Hello today, I'm going to show you a surgical technique of k-wire fixation of supracondylar fracture in a kid. These fractures are extremely common in 5 to 7 year age group. Today's patient is a 4 and 1/2 year old girl who unfortunately fell and has got a type III supracondylar fracture.
So if you see this is completely displaced, this is going posteriorally and medially. So this is posterior medial type of supracondylar fracture, which will be gartland type C. So I'll take you through how to do a close k-wiring for these injuries. So I'm now in the positioning of the patient, the kids are usually small. If you keep them at the head, top of the table, this arm won't be lying on the hand table.
So the key is to have the kid way across on the site of injury. So that you can get a good X-ray while doing this procedure. So our patient is on this side. So CR will come from the opposite side and the screen will be there in the front so that we can see it all the time when we are reducing it and when we are passing the wire. So now we are ready.
The patient is prepped and draped. I never use a tourniquet. One thing you want to examine is you feel here to see if there is any. You feel the bone or if there is puckering of the skin. That means the fracture fragment has gone through the brachialis. In that case, you will have to milk it to dislodge it before you attempt any reduction.
So for this operation, the most important aspect is to get a good reduction. So the first type of a good reduction in order to dislodge the fragment is first along it with the fraction. So my assistant, Dr. Cushman, is applying cone protection and I am applying flexion and I can feel dislodgement of the fracture fragments. And once this is done, you do it for a few minutes and then take an AP X-ray to see if it is reduced in coronol plane.
So after applying traction, you see, there is improvement in its position, but still there is still some room for improvement in terms of reduction in coronal plane. So next step in reduction is now this is still slightly post remedial. So I'm just going to reverse the forces and see if it makes slightly better. So I'm just trying to correct the coronal plane deformity in the same position.
So I'm just trying to push the proximal fragment slightly medially and let's see if it makes any difference. So now you can see after reversing the forces, the reduction is much, much better. So now I'm in a position to start flexing the elbow in order to correct the deformity in sagittal plane. So to correct the deformity, you put the hand on the olecranon and then flex and put on it the hand.

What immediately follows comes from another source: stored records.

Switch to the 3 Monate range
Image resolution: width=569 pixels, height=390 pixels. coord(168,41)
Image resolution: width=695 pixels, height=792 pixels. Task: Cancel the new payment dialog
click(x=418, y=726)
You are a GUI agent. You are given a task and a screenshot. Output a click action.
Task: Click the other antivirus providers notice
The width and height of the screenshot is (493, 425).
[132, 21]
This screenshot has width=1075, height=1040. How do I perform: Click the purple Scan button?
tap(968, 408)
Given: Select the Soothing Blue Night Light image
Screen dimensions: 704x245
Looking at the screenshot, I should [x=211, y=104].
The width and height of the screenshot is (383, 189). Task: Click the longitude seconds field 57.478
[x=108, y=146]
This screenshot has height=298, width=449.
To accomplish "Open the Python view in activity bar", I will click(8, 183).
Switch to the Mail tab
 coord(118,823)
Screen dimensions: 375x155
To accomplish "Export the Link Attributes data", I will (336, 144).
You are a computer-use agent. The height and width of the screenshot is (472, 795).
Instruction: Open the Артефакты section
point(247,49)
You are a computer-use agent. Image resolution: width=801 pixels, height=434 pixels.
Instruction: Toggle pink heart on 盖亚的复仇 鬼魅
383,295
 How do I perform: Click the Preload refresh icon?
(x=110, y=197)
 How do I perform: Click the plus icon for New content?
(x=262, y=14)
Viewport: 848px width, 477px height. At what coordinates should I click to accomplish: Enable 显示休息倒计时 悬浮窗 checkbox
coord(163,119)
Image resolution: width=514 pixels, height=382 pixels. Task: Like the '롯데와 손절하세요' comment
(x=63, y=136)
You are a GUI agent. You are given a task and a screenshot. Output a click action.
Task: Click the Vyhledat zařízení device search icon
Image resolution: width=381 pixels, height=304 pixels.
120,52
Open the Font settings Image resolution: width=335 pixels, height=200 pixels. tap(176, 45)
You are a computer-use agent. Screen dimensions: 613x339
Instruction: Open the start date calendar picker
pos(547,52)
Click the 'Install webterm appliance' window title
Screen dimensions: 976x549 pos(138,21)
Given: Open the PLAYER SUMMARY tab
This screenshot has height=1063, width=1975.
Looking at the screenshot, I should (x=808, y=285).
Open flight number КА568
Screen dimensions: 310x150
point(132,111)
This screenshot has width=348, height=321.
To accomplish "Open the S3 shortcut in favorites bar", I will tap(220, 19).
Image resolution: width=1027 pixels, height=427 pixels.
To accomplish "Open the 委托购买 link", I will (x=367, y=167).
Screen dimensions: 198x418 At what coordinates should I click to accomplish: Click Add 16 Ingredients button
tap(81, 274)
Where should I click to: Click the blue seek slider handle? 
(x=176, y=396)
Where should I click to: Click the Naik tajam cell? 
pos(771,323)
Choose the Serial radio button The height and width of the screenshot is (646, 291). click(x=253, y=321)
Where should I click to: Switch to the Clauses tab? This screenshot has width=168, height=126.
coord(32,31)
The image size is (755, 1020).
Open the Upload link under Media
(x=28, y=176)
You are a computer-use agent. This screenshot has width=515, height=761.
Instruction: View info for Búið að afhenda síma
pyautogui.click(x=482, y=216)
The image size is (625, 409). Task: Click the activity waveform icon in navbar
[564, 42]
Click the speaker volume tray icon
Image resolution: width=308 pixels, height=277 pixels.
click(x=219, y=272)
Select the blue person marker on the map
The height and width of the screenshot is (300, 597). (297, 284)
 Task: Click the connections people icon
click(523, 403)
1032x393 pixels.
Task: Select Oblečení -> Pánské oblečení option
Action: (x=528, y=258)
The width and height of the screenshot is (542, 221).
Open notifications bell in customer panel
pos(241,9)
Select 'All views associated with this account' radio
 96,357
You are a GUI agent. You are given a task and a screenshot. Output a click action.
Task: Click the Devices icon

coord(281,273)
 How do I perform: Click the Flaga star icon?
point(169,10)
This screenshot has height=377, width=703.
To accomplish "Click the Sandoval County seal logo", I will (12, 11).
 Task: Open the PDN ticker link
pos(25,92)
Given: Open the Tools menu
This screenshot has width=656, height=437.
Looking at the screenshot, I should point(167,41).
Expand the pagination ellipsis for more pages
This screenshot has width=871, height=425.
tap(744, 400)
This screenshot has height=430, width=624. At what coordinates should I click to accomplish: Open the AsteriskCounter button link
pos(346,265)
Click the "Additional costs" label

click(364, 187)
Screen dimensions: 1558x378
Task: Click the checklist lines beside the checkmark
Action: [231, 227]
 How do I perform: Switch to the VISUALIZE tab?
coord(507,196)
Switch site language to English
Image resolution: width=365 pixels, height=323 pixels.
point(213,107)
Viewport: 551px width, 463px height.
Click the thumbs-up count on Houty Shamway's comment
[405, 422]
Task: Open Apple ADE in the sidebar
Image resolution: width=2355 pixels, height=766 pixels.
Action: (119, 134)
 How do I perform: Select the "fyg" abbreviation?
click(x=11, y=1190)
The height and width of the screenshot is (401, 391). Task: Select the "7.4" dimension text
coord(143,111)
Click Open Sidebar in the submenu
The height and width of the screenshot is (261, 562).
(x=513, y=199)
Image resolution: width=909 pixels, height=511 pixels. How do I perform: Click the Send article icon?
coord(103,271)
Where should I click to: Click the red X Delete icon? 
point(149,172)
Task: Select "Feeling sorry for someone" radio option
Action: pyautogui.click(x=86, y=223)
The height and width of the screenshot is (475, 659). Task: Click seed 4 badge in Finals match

So after pronation we are ready to take a tangential or Jones view. But the key at this stage is don't hyper flex, if you hyper flex then you can damage the posterior periosteum and it can make it unstable. And also, if you hyperflex the ulnar nerve supracondylar blocks anteriorly, and it can be in your way. So let's take a Jones view and see how it looks. So this is the Jones view.
Just to explain, this is the lateral supracondylar ridge. This is medial supracondylar ridge. This is the fracture fragment. So still there is medial displacement of distal fragment in comparison to the lateral side. So if you look at the Jones view, if it is nicely reduced, this is how you will see nice contour of medial supracondylar ridge, lateral supracondylar ridge. However, now whatever we are seeing on the view, I showed the medial, the distal fragment is gone medially.
So all I'm going to do is to push this fragment inside and this slightly outside. The books will describe that you have to do this in extension. But one thing that I will tell you, if you flex it, then the posterior structures are tight and you can translate it millimeter by millimeter. So just apply a little force and you will see slowly this is aligning well. So the key is that you correct residual coronal plane deformity when the elbow is in flexion, not in extension.
So just I'm pushing with my thumb and gently I'm translating the distal fragment slightly lateral.